In a new report that concludes hydraulic fracturing can taint drinking water in some instances, the U.S. Environmental Protection Agency pinpoints steps in the fracking process in which better engineering, well construction and monitoring could help to prevent contamination.

“States and industry can now add the scientific understanding gained through this assessment to many other resources—including engineering capability and technology—to ensure that hydraulic fracturing is conducted in a safe and responsible manner,” wrote Thomas Burke, deputy assistant administrator in EPA’s Office of Research and Development, in a Dec. 13 blog post released with the report.

But the report comes to no definite conclusion about the impact of fracking on drinking-water resources. The EPA says such conclusions are not possible because it does not have data on all the 20,000 to 30,000 wells that are drilled each year. It has information on just a fraction of the chemicals used in the process.

“In places where we know activities in the hydraulic fracturing water cycle have occurred, data that could be used to characterize hydraulic fracturing-related chemicals in the environment before, during and after hydraulic fracturing were scarce,” according to the EPA. “Because of these data gaps and uncertainties, as well as others described in the assessment, it was not possible to fully characterize the severity of impacts, nor was it possible to calculate or estimate the national frequency of impacts on drinking-water resources from activities in the hydraulic fracturing water cycle.”

The final report notably backs away from a June 2015 draft that said fracking did not cause “widespread and systemic” impacts on drinking-water resources. The EPA’s own Scientific Advisory Board, an independent panel of scientists, strongly criticized that finding because it was not backed by data in the report.

In its critique of the draft report, the SAB also said the report needed more information on local impacts, including on possible water contamination from fracking in Dimock, Pa.; Pavillion, Wyo.; and Parker County, Texas.

The EPA addressed the board’s concerns in the final report, providing details about specific instances of contamination. The agency also highlighted practices in the fracking process that could contaminate the local water supply.

The EPA says mechanical integrity failures of fracked wells have allowed gases or liquids to move to underground drinking-water resources. “The presence of multiple layers of cemented casing and thousands of feet of rock between hydraulically fractured rock formations and underground drinking-water resources can reduce the frequency of impacts,” the EPA said.
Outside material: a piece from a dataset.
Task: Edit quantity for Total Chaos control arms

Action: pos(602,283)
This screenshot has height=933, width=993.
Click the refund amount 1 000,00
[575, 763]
Storage of wastewater in unlined pits also provides a “direct pathway” for contaminants to reach drinking water, according to the report. Spills of hydraulic fracturing fluids in high concentrations also can lead to longer-term and more pervasive contamination, the EPA said.

Industry groups say they are using best practices to prevent contamination of drinking water and criticize the EPA for abandoning its previous conclusions.
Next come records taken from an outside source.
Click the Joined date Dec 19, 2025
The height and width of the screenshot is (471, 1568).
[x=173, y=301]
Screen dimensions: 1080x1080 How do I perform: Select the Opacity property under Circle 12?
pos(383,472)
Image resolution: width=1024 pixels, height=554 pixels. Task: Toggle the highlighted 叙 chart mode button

“The agency has walked away from nearly a thousand sources of information from published papers, technical reports and peer-reviewed scientific reports demonstrating that industry practices, industry trends and regulatory programs protect water resources at every step of the hydraulic fracturing process,” says Erik Milito, director of upstream activities at the American Petroleum Institute.
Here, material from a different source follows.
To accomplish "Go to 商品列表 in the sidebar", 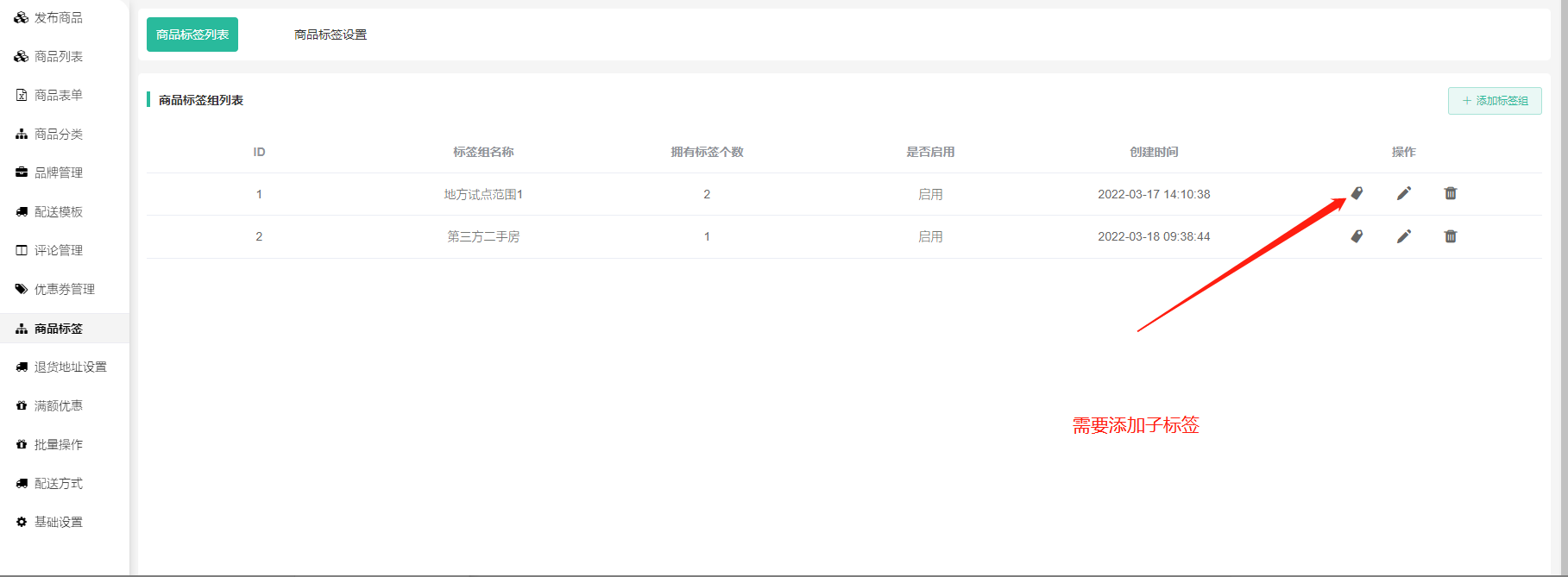I will 58,56.
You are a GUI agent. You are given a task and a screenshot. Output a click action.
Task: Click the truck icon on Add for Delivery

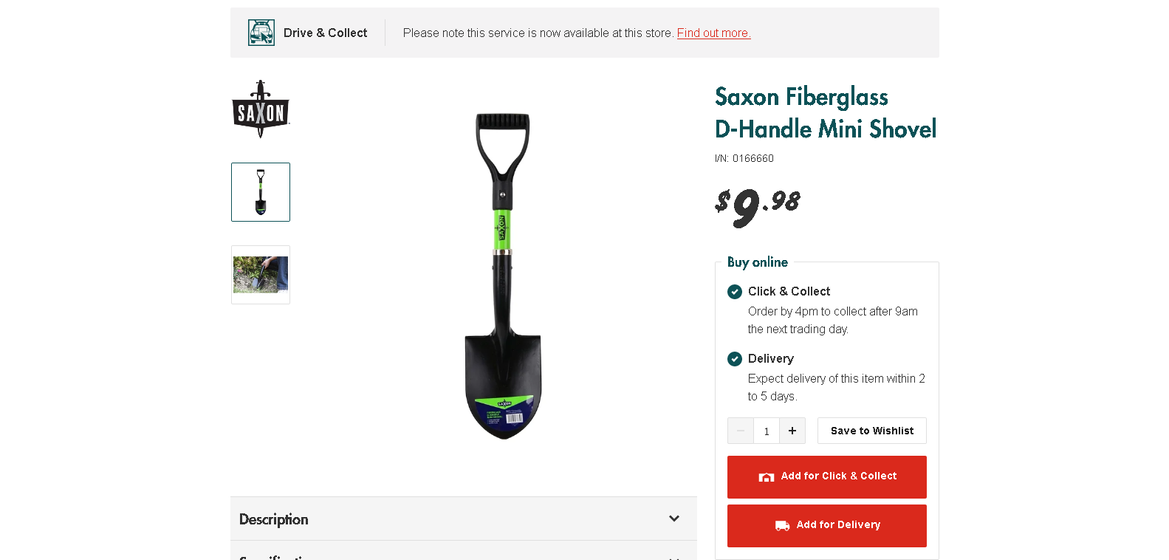(x=782, y=525)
Environmental groups encouraged the EPA to continue to study the issue. “There are persistent gaps in the data that must be closed in order to get a complete understanding of the full risks posed to drinking water from fracking activities,” said John Noel, coordinator for Clean Water Action’s National Oil and Gas Campaigns. “This study puts the science on our side and will allow communities to push back against the attacks we know are coming from the [new] administration.”